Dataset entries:
*** Block opens ***

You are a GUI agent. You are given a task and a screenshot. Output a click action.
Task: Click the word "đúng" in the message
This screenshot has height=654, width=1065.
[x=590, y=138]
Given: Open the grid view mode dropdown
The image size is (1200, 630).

*** Block closes ***
*** Block opens ***

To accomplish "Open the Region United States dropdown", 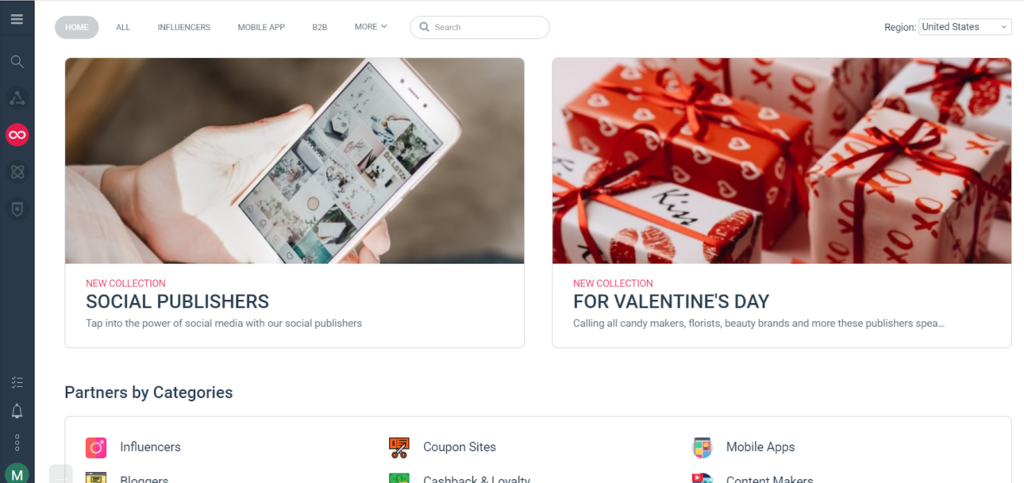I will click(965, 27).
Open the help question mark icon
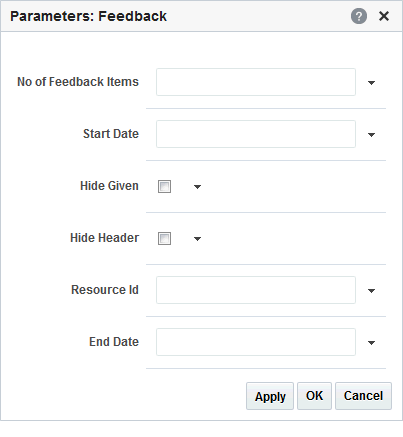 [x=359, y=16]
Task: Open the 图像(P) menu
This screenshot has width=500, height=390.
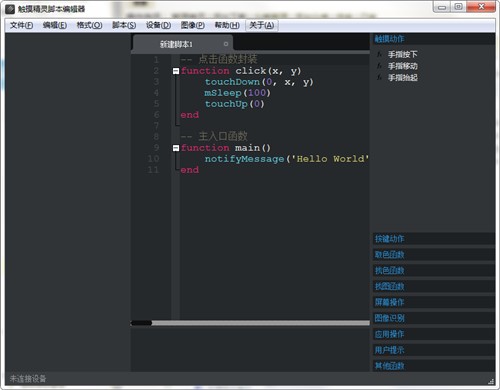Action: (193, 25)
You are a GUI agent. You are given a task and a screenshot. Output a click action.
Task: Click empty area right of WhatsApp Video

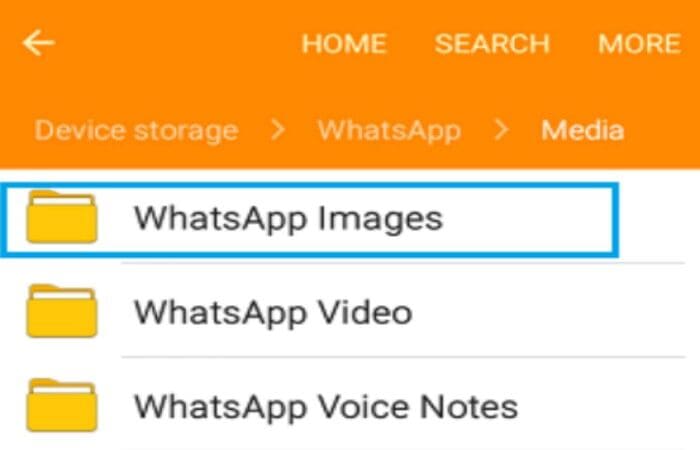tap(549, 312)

*** Block closes ***
*** Block opens ***

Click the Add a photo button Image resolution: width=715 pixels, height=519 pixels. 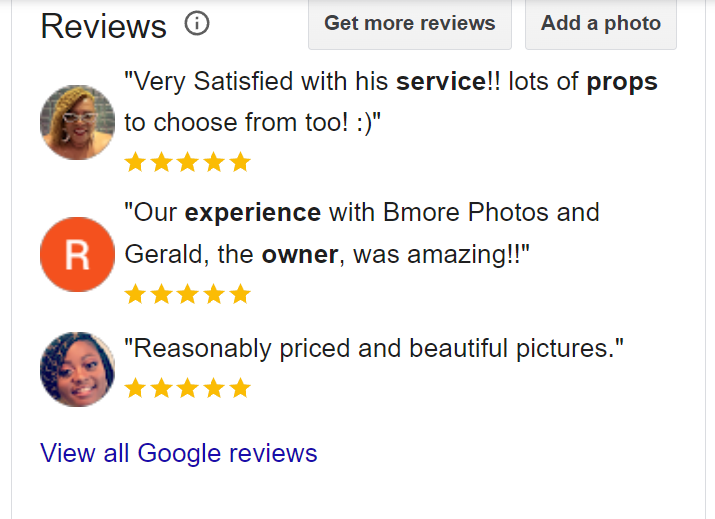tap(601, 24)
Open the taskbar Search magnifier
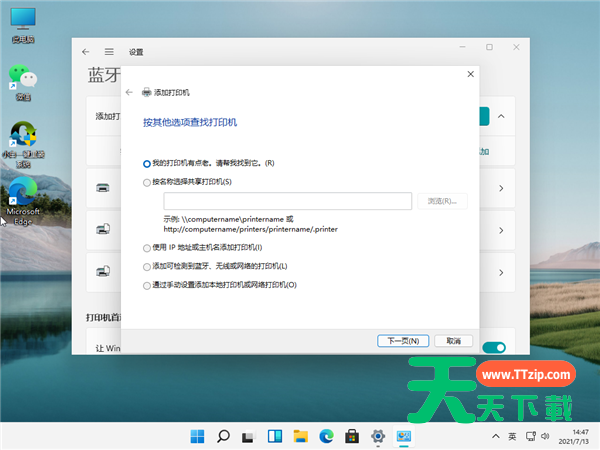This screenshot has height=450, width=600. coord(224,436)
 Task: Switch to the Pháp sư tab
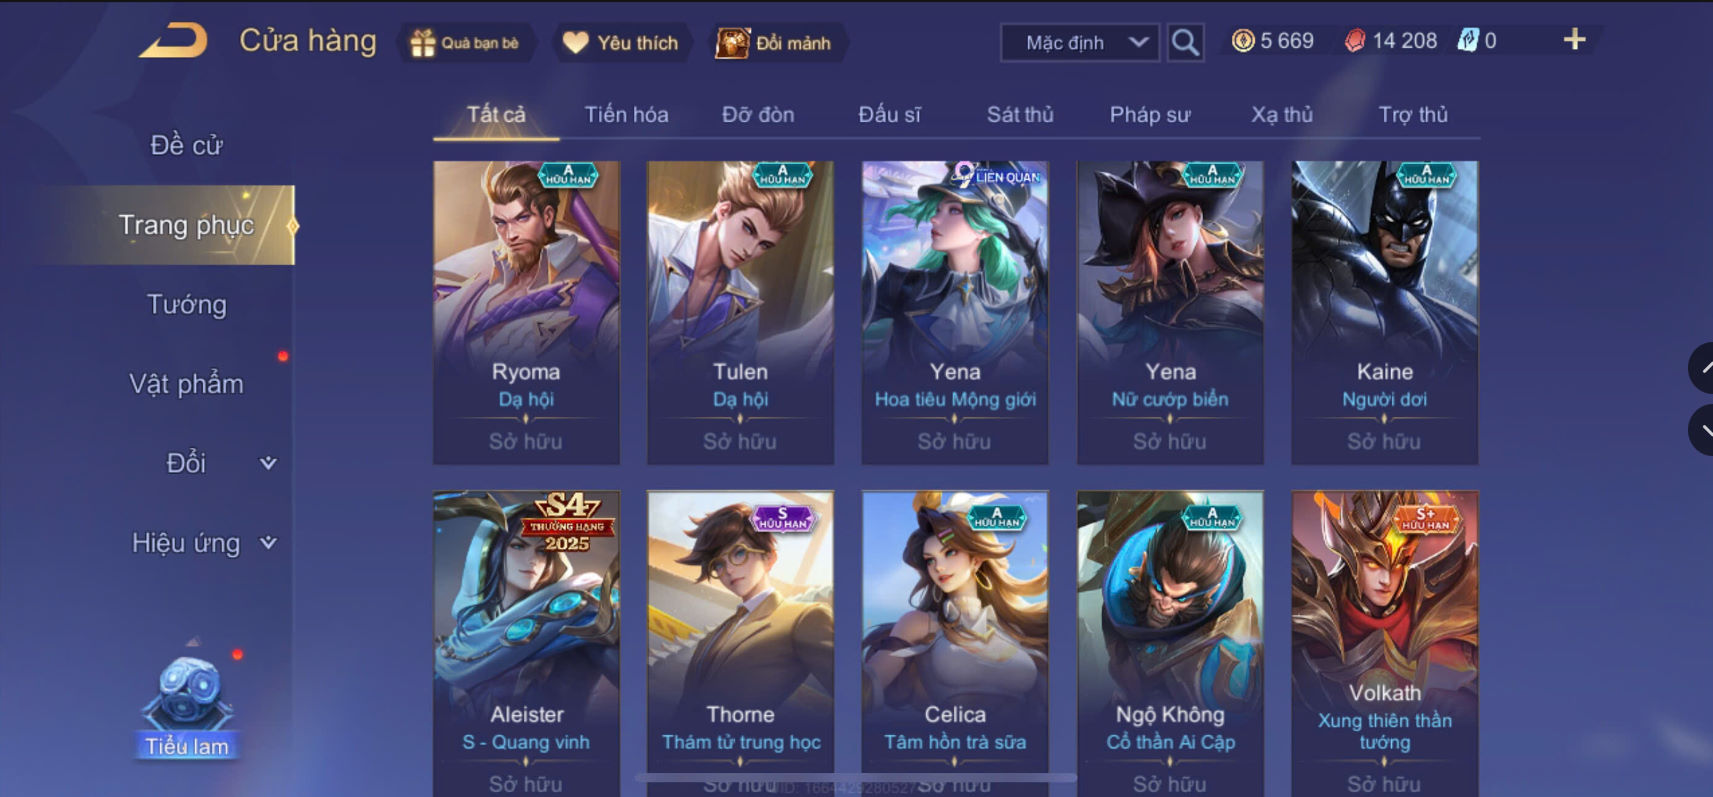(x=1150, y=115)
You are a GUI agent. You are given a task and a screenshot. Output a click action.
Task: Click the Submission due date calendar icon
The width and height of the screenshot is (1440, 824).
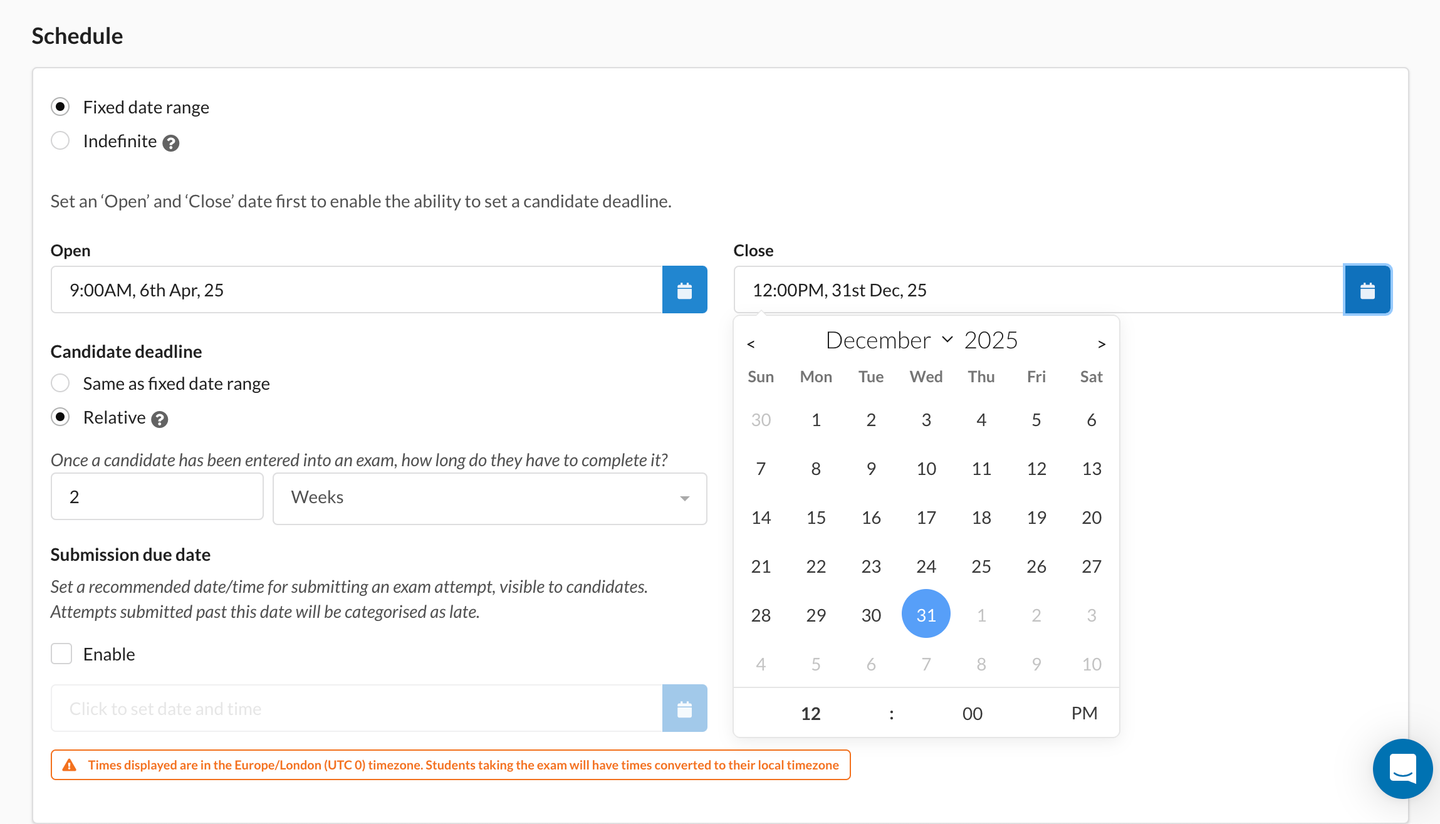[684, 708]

*** Block closes ***

TO DO: Copy, exactly and only, the lines above that begin with the one containing "Given: Open the grid view mode dropdown" and finish with the one containing "The image size is (1200, 630).".

FINAL ANSWER:
Given: Open the grid view mode dropdown
The image size is (1200, 630).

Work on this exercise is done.